### Study material:
* * * *
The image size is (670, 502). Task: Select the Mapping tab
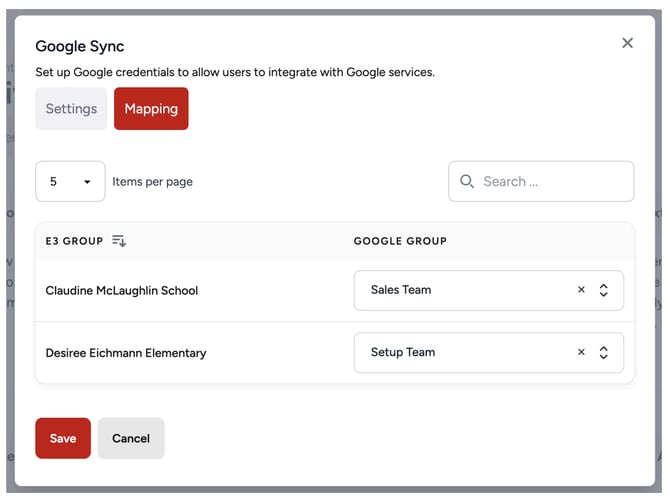151,109
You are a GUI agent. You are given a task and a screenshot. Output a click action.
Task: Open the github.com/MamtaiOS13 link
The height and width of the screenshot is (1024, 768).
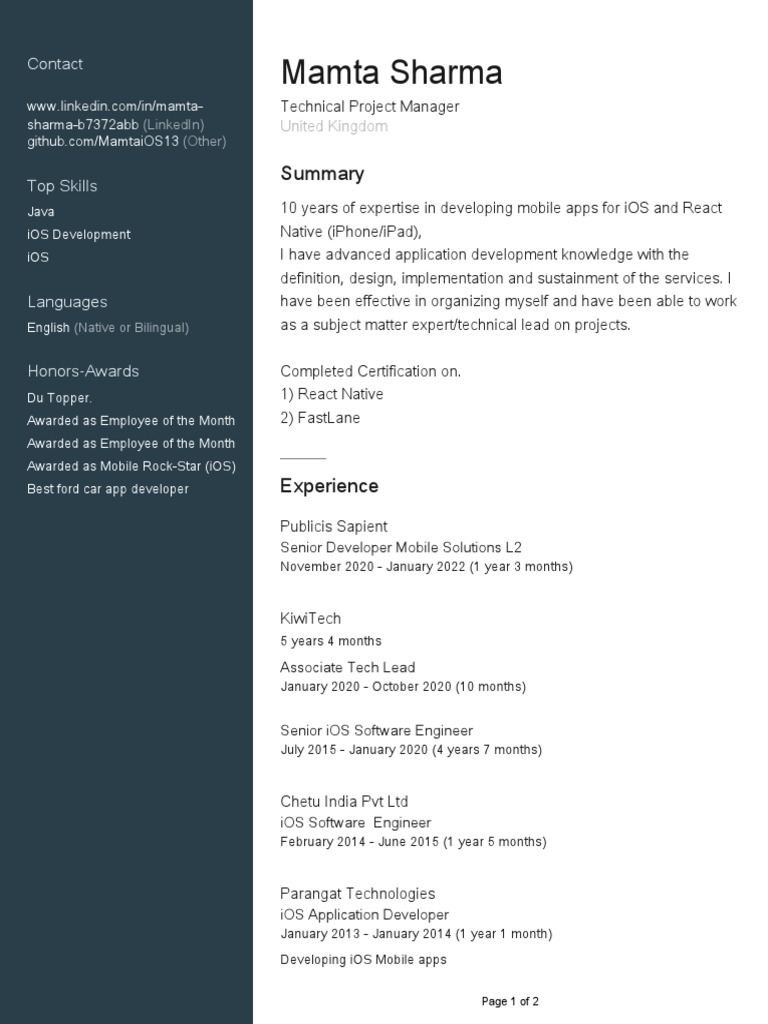point(103,141)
* * * *
### What the task asks:
The answer should consist only of the lines from the one with "The height and" through the last line of the material above, copied exactly, with no pictures.

### Expected output:
The height and width of the screenshot is (1024, 768).
point(103,141)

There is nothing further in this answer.